Nokia surprised the mobile phone industry (and probably the world as well) when it announced the 808 PureView. Sporting a whopping 41-megapixel sensor, we explained in a previous article what's to be expected from a smartphone camera that has more megapixels than a digital compact camera. But theory aside, just what sort of image quality do we expect from the 808 PureView?

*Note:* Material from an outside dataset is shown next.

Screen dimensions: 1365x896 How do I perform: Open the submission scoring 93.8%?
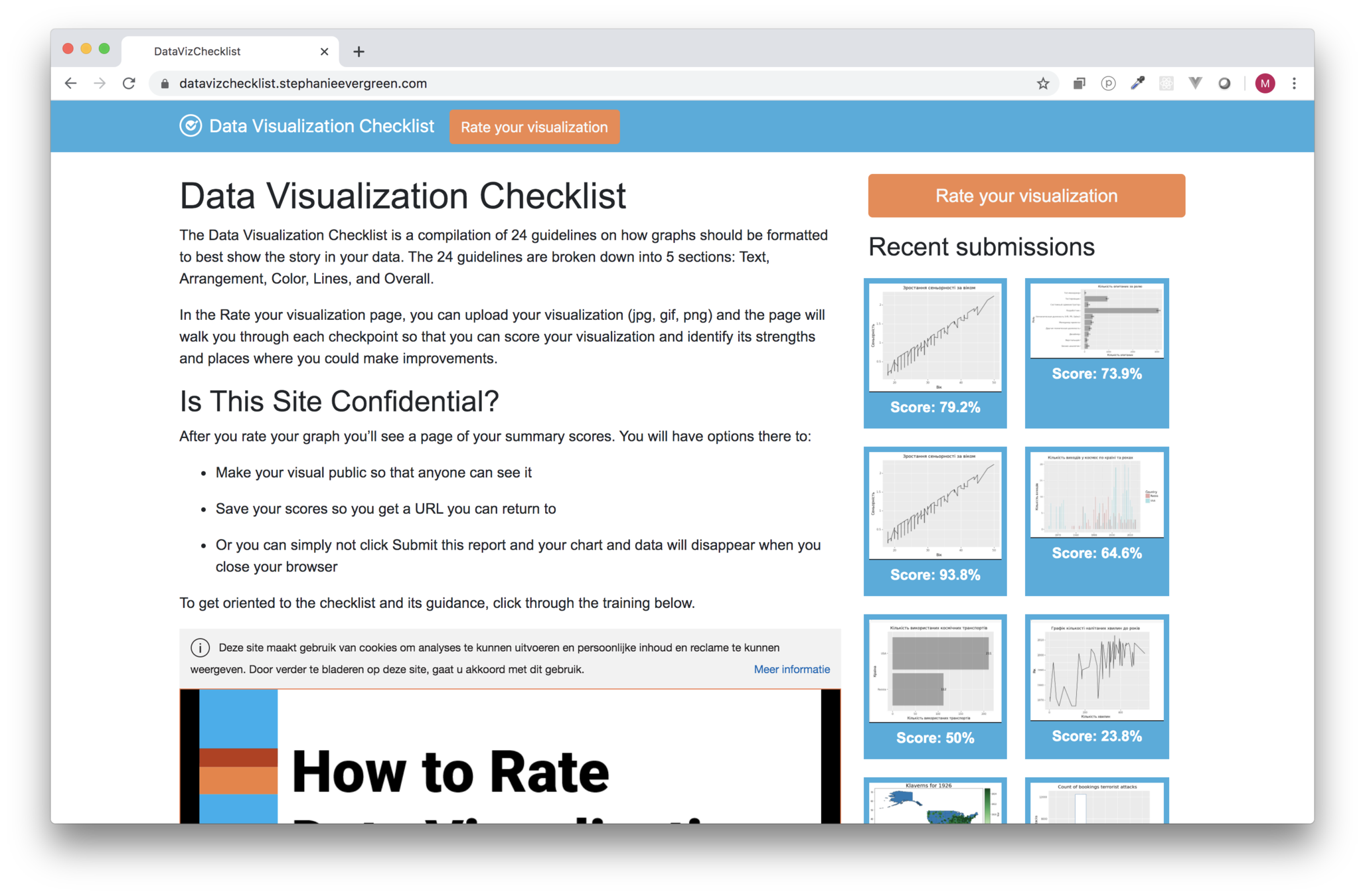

And since we were at it, we felt it would be interesting to see how images from the 808 PureView’s 41-megapixel sensor stack-up against the 36.3-megapixel images from the Nikon D800. We are aware it’s comparing apples to oranges; after all, we do know it's unfair to compare a top tier DSLR camera to a smartphone camera. But blame it on our curiosity. Do take note this isn't an image quality comparison between the Nokia 808 PureView and Nikon D800, but rather a look into how image sensor size is probably the biggest factor in image quality instead of raw megapixel count.
|Nokia 808 PureView||Nikon D800 with 24-120mm Lens|
|Sensor||1/1.2-inch sensor with Nokia Pureview Pro imaging technology and Carl Zeiss optics||35.9 x 24.0mm CMOS sensor (Nikon FX format)|
|Total Resolution||41 megapixels||36.8 megapixels|
|Effective Resolution||36 megapixels (4:3)||36.3 megapixels|
|Focal Length||26mm (16:9), 28mm (4:3) [36mm equivalent]||24-120mm|
|Light Sensitivity||ISO 50, 100, 200, 400, 800 and 1600||ISO 100 to 6400 (expandable to ISO 50 to ISO 25600)|
So how does the 808 PureView fare when shooting indoors? Thankfully it allows for adjustment of ISO values, and surprisingly it does a decent job of shooting in low light. In fact, if the indoor lighting is passable, you might even get away with shooting at ISO100, and thus have cleaner images. Though this means the camera will shoot at its widest aperture, so be prepared for a shallower depth-of-field.
Once we were done with the 808 PureView indoors, it was time to bring it out, especially when it was bright and sunny outside. Shooting in Auto mode, the 808 PureView will allow the camera to determine the best settings, so we opted to go with the "Creative" mode which allows for more manual controls. Unfortunately, the 808 PureView suffers from a problem common to most digital cameras offering manual controls, and that is images are underexposed under bright sunlight as it's very tricky to get metering correct. One way to work around this is to use the exposure compensation, which is also found on the 808 PureView.